I would like to see a way to pass in an options hash to the .new
construction of at least Hash and Array. For example:

# Create a hash that is concurrenct-safe, resizes when density is > 3
keys per bucket,
# and sets initial bucket count to 60
hsh = Hash.new(concurrent: true, density: 3, size: 60)

Similar for Array:

ary = Array.new(concurrent: true, size: 100)

Options like density and size map directly to current implementation
details of Hash and Array that are sometimes not accessible (you can't
change the load factor for Hash, for example). Options like concurrent
could be noops on MRI but would allow other implementations to provide
safe versions of the collections behind the scenes.

I know it may be too late for 2.0.0, but we implementers of
parallel-executing Rubies feel the pain of thread-unsafe core structures
every day. I think the ability to get thread-safe collections in Ruby
core would go a long way toward dispelling the myth that Ruby is bad for
concurrent application programming.
0ec4920185b657a03edf01fff96b4e9b?d=identicon&s=25 matz (Yukihiro Matsumoto) (Guest)
on 2012-11-25 13:54
(Received via mailing list)
Issue #7429 has been updated by matz (Yukihiro Matsumoto).

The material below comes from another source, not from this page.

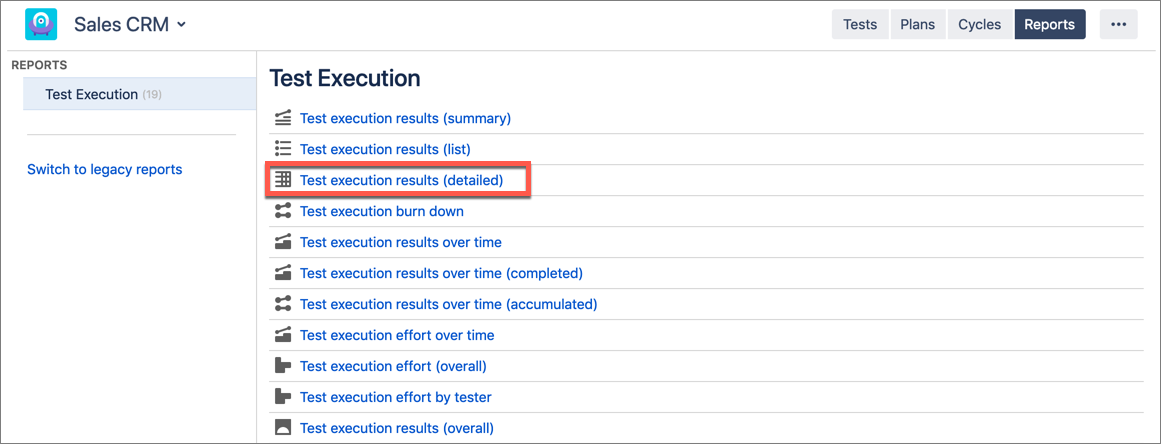This screenshot has height=444, width=1161.
Task: Click the list report bullet icon
Action: point(283,149)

Status changed from Open to Rejected

Even though I prefer smaller set of built-in fundamental classes, I
don't think 'concurrent' option is sufficient,
since it requires totally different implementation.  I think it's rather
better for you to propose 'ParallelHash' etc.

Matz.

----------------------------------------
Feature #7429: Provide options for core collections to customize
behavior
https://bugs.ruby-lang.org/issues/7429#change-33857

Author: headius (Charles Nutter)
Status: Rejected
Priority: Normal
Assignee:
Category:
Target version: 2.0.0


Many folks know that Matz is a fan of having a few classes that handle a
wide range of behavior. For this reason, I think we're unlikely to get a
set of parallelism-safe collections added to Ruby. I propose an
alternative that would allow parallel-executing implementations to offer
concurrency-friendly versions without impact to any code.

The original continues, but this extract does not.